• _What you need to do_
Reproduce the entries verbatim, starting at the line that contains "Open Ava Admin's" and ending at the line that contains "click(x=330, y=23)".

+++++

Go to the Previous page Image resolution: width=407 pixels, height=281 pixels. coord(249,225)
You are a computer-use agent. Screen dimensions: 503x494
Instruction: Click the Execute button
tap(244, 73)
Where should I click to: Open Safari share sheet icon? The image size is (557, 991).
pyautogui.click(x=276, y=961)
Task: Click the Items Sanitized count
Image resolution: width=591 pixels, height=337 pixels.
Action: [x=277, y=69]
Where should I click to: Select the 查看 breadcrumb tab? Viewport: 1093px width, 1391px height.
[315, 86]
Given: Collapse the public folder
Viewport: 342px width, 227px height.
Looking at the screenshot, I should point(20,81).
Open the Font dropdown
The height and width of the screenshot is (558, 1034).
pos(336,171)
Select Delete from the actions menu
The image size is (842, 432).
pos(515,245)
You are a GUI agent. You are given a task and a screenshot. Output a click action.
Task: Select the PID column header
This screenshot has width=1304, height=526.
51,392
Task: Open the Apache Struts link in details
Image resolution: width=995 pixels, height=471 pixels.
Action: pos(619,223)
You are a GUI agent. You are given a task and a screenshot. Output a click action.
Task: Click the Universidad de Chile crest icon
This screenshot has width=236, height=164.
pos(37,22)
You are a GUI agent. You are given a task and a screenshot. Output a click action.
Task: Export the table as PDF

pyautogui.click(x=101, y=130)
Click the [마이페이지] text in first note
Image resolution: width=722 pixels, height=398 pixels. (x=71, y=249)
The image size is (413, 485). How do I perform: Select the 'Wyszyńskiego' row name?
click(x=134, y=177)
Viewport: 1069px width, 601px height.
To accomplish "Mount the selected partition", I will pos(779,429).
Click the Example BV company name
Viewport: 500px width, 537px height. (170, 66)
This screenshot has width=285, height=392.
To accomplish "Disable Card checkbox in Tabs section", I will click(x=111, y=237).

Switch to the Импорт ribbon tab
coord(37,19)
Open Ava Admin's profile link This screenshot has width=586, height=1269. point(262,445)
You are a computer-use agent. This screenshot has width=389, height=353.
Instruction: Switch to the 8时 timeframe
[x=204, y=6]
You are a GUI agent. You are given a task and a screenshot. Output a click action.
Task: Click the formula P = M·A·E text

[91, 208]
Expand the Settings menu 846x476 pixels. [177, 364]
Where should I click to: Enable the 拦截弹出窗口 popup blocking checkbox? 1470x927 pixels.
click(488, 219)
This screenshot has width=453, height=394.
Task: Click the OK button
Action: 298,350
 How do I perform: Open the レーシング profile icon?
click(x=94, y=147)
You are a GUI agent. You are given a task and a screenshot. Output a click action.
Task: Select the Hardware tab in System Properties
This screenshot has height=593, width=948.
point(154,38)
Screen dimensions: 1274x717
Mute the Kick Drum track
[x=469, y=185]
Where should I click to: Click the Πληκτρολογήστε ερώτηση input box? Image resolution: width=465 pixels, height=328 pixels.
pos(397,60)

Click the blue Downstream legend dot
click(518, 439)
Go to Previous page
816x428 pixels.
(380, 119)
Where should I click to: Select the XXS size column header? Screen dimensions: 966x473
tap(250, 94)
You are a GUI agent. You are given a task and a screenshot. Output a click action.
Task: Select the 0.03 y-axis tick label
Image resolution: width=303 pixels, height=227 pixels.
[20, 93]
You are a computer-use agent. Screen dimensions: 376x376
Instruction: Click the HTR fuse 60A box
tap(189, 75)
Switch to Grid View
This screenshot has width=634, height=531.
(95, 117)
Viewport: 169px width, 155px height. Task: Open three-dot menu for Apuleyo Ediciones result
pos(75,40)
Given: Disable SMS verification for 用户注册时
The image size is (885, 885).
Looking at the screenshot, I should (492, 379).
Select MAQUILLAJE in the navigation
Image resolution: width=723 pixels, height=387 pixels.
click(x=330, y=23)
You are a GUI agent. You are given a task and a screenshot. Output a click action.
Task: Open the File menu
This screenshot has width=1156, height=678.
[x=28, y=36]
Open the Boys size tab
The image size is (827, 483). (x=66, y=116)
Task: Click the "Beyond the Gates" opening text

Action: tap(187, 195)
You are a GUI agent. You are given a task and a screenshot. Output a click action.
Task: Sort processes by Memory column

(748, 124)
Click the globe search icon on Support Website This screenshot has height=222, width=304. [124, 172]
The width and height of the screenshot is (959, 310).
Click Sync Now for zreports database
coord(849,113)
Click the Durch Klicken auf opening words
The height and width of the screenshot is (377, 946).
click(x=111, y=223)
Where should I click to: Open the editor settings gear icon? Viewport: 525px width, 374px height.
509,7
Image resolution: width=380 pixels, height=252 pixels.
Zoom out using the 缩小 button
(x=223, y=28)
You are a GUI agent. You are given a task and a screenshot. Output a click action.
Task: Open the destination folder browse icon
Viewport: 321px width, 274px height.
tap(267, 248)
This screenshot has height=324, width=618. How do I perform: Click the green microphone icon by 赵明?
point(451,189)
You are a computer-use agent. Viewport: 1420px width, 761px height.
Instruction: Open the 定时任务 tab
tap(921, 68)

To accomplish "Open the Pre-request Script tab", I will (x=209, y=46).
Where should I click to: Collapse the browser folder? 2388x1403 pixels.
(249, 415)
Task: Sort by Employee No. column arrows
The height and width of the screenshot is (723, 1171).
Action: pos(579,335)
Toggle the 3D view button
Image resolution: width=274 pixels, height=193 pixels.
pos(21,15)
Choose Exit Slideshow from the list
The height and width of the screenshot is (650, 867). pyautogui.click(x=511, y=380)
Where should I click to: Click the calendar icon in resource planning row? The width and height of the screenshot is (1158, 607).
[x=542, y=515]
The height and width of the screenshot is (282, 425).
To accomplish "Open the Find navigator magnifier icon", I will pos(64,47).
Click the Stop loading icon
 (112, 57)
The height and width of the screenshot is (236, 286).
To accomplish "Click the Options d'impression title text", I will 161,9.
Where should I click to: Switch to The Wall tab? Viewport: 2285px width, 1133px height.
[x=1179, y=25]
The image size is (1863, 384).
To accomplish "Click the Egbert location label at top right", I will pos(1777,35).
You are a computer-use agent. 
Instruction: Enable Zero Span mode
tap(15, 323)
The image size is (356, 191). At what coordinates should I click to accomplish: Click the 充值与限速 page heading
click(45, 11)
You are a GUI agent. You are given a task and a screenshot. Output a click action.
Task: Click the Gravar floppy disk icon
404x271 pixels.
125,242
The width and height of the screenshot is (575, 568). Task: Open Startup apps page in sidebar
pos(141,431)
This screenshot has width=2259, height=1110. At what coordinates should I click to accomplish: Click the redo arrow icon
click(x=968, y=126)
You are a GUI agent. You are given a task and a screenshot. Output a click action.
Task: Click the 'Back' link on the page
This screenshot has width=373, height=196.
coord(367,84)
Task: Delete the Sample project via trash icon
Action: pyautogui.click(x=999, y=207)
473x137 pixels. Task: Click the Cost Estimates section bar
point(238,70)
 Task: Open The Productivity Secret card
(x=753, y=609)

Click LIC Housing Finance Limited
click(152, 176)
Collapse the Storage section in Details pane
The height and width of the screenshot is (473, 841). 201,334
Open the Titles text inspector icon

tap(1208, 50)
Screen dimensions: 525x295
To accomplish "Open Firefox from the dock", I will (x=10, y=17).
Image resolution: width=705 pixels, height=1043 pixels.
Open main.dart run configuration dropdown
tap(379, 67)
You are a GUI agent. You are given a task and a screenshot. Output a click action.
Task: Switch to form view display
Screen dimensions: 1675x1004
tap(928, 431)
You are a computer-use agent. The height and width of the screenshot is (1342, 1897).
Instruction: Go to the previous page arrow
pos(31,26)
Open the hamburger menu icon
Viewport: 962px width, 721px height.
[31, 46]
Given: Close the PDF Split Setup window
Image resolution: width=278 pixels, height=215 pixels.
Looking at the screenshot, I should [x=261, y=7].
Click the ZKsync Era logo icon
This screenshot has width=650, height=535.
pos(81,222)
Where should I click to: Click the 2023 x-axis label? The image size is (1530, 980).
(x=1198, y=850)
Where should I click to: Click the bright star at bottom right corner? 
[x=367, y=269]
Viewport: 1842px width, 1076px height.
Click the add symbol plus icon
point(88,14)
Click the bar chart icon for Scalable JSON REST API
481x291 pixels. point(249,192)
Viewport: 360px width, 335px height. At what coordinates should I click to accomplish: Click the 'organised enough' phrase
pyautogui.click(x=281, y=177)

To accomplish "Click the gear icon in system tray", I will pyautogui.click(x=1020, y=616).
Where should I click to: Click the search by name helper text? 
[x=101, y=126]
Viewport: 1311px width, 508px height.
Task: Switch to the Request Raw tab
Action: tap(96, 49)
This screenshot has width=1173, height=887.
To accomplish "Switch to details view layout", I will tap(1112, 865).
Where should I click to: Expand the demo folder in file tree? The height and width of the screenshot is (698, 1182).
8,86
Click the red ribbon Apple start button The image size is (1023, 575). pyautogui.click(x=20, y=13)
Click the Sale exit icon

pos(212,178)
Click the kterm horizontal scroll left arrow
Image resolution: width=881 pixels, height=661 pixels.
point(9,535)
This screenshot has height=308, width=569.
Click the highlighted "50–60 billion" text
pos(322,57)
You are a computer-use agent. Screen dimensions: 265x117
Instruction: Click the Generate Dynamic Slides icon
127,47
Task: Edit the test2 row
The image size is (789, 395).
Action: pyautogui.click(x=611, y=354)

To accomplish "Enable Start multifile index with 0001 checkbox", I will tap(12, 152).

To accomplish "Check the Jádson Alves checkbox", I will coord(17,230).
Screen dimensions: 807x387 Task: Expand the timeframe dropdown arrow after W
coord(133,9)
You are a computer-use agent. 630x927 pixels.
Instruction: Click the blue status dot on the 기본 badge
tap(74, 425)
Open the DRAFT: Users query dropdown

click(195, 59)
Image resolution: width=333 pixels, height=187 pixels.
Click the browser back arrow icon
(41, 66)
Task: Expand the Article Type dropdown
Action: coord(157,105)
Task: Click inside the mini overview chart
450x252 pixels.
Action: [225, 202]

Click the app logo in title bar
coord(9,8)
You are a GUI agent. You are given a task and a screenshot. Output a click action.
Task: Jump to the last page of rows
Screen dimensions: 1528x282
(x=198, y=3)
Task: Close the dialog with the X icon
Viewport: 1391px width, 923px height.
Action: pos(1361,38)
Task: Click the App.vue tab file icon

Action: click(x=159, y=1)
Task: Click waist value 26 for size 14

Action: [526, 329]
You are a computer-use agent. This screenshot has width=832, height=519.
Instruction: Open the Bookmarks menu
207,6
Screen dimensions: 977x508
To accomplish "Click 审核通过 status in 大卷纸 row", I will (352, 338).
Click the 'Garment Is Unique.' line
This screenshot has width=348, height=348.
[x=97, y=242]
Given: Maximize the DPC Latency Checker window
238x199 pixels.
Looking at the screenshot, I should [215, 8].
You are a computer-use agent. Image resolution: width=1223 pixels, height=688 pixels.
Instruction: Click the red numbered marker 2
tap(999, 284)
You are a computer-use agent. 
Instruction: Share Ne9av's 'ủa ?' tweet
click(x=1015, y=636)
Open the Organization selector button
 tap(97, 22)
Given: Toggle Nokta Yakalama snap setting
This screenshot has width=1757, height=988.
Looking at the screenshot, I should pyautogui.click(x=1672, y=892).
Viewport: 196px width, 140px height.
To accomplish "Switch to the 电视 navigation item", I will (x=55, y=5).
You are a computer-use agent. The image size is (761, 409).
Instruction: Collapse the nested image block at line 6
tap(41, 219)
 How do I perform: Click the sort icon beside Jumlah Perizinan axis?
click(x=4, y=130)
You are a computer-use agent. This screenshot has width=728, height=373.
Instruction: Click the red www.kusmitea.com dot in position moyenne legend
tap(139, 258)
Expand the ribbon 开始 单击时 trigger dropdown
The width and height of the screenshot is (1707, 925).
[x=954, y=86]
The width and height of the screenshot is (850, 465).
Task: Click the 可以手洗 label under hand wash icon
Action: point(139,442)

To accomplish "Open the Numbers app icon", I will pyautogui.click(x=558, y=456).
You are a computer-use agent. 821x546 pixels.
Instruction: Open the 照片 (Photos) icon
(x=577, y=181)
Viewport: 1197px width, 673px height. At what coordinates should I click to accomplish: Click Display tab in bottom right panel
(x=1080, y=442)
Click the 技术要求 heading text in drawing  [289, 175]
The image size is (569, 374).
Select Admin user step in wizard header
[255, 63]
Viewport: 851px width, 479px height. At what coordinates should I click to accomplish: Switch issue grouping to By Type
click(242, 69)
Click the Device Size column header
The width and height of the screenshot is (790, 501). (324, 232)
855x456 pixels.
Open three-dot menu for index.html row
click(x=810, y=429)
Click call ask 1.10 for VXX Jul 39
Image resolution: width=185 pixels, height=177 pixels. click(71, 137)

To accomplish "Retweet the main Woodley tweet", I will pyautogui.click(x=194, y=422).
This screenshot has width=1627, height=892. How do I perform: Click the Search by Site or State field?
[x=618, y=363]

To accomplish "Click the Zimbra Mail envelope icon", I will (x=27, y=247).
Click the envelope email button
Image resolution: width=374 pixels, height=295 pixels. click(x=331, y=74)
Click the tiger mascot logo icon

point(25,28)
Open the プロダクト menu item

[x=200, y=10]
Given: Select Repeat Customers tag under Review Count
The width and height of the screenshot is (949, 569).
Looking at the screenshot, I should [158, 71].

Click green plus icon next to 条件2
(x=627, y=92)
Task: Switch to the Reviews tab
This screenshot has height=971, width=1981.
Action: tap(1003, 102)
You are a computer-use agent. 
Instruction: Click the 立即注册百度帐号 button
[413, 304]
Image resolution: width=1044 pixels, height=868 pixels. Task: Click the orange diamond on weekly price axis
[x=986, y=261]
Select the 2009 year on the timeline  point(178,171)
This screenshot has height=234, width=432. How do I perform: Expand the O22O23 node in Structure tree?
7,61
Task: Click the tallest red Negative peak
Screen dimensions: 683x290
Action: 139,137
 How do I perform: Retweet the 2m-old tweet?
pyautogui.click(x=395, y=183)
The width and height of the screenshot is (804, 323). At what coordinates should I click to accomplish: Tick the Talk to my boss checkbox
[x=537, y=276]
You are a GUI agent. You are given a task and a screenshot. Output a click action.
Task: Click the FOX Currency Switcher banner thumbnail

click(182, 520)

+++++

• _The output_
Open Ava Admin's profile link This screenshot has width=586, height=1269. point(262,445)
You are a computer-use agent. This screenshot has width=389, height=353.
Instruction: Switch to the 8时 timeframe
[x=204, y=6]
You are a GUI agent. You are given a task and a screenshot. Output a click action.
Task: Click the formula P = M·A·E text

[91, 208]
Expand the Settings menu 846x476 pixels. [177, 364]
Where should I click to: Enable the 拦截弹出窗口 popup blocking checkbox? 1470x927 pixels.
click(488, 219)
This screenshot has width=453, height=394.
Task: Click the OK button
Action: 298,350
 How do I perform: Open the レーシング profile icon?
click(x=94, y=147)
You are a GUI agent. You are given a task and a screenshot. Output a click action.
Task: Select the Hardware tab in System Properties
This screenshot has height=593, width=948.
point(154,38)
Screen dimensions: 1274x717
Mute the Kick Drum track
[x=469, y=185]
Where should I click to: Click the Πληκτρολογήστε ερώτηση input box? Image resolution: width=465 pixels, height=328 pixels.
pos(397,60)

Click the blue Downstream legend dot
click(518, 439)
Go to Previous page
816x428 pixels.
(380, 119)
Where should I click to: Select the XXS size column header? Screen dimensions: 966x473
tap(250, 94)
You are a GUI agent. You are given a task and a screenshot. Output a click action.
Task: Select the 0.03 y-axis tick label
Image resolution: width=303 pixels, height=227 pixels.
[20, 93]
You are a computer-use agent. Screen dimensions: 376x376
Instruction: Click the HTR fuse 60A box
tap(189, 75)
Switch to Grid View
This screenshot has width=634, height=531.
(95, 117)
Viewport: 169px width, 155px height. Task: Open three-dot menu for Apuleyo Ediciones result
pos(75,40)
Given: Disable SMS verification for 用户注册时
The image size is (885, 885).
Looking at the screenshot, I should (492, 379).
Select MAQUILLAJE in the navigation
Image resolution: width=723 pixels, height=387 pixels.
click(x=330, y=23)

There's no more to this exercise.